Quand est-il des croissances externes et des entrées/sorties de cote ?

"Les sociétés, financièrement saines dans l’ensemble, pourraient profiter de l’accalmie sur les taux et les tensions géopolitiques pour reprendre l’offensive sur le plan de la croissance externe. Nos analystes ont d’ailleurs perçu des signaux constructifs de reprise du M&A sur nombre de sociétés : Basic-Fit, BIC, Bureau Véritas, CDA, CIE Automotive, Compass, Edenred, Elis, Ekinops, Euronext, Jacquet Metals, FlatexDEGIRO, Heidelberg Materials, ID Logistics, Ipsen, Lectra, Mersen, Nexans, Prodways, Rubis, Spie, TFF, Trigano, Vétoquinol ou encore Virbac).
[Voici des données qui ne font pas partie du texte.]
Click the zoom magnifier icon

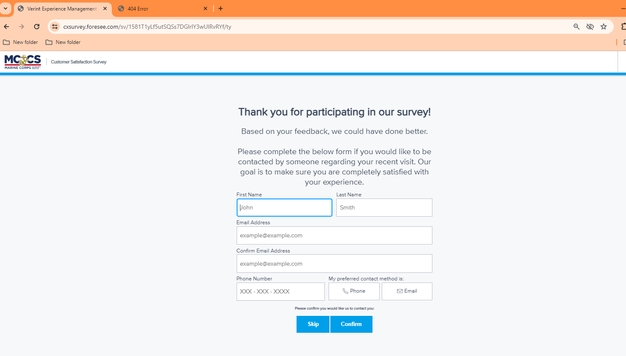pos(576,27)
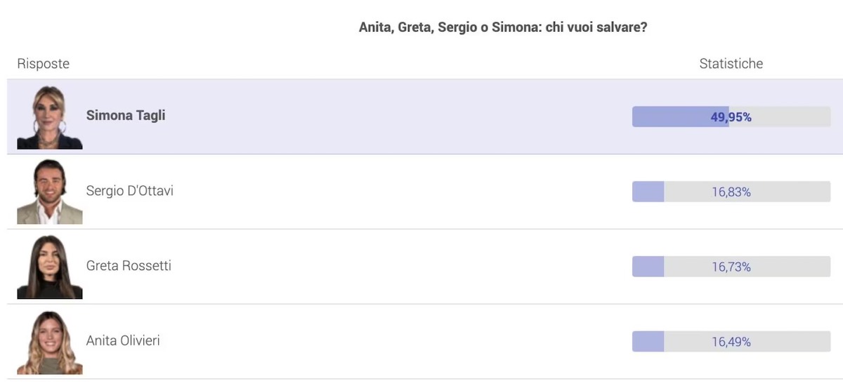Click the 49,95% progress bar

coord(731,117)
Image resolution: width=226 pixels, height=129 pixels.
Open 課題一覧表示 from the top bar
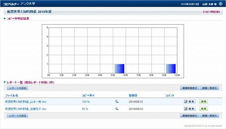[209, 88]
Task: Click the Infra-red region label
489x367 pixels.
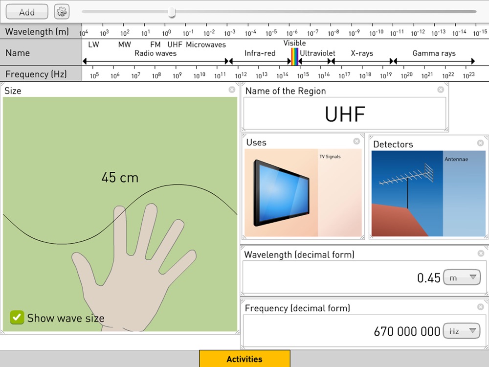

Par ailleurs, les valorisations restant assez faibles, les sorties de cote devraient se poursuivre avec des fonds de private equity qui seront à la manœuvre. Enfin, les IPO devraient reprendre à en croire les candidats à la cotation que nous avons en France, sans compter les spin-off qui s’annoncent de la part de Sanofi, Sodexo, et peut-être Accor."
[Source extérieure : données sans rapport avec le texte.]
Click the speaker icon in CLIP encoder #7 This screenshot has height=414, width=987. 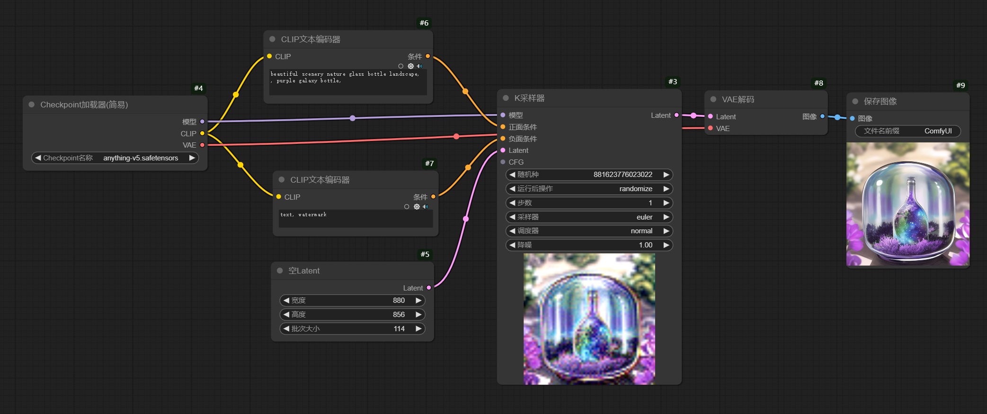426,207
Quelles sont les projections de votre équipe en ce qui concerne les petites et moyennes valeurs que vous suivez ? Comment jugez-vous les valorisations actuelles ?
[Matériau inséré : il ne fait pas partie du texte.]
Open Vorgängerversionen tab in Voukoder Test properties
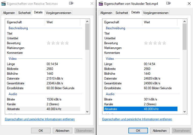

"Dans un environnement de marché encore incertain (absence de collecte, aversion au risque plus forte et liquidités restreintes) les small caps ont poursuivi leur sous-performance sur 2023, que ce soir boursièrement ou économiquement au regard de l’évolution de leurs bénéfices. Pour 2024 et 2025, les prévisions sur les small caps reflètent une meilleure dynamique, avec une croissance attendue des bénéfices par action de respectivement 12.2% et 13.5% sur l’indice MSCI Europe Smallcap (vs +4.8% sur 2023). Ces projections sont plus élevées que sur les larges (+7.3% et +10.9% respectivement d’après les données du consensus FactSet), ce qui pourrait (en théorie) se traduire par un retour d’une prime de croissance sur le compartiment. Les multiples de valorisation en prospectif sont encore décotés sur les small caps. L’indice MSCI Europe Smallcap se traite à près de 13x les bénéfices par action à 12 mois, soit plus de 15% en dessous des moyennes historiques, comme quasiment tous les marchés small à l’exception des Nordics (Suède). 2024 pourrait bien être l’année du rebond pour les small caps (début de retour à la collecte des fonds small caps, valorisations raisonnables et détente des taux en ligne de mire) après 5 années compliquées."

En 2023, votre liste de convictions a réalisé une performance de 18% soit une forte surperformance de 18.4 points par rapport à l’indice de référence MSCI Euro Smallcap (-0.3%). Quelles sont vos plus fortes convictions actuelles parmi les PME et ETI cotées européennes ?

"Parmi notre sélection 2023, le momentum et la visibilité ont de nouveau été clés dans la performance des small caps (ID Logistics, VusionGroup, Roche Bobois). Pour 2024, il nous semble encore trop tôt pour accentuer le côté cyclique et volatil de la liste, nous préférons mettre en avant des sociétés à forte visibilité, au momentum/megatrend porteur et aux valorisations raisonnables par rapport aux moyennes historiques. La nouvelle liste comprend ainsi : Compagnie des Alpes, Ence, Esker, Exail Technologies, Schoeller-Bleckmann, SFC Energy, TFF, Xior Student Housing."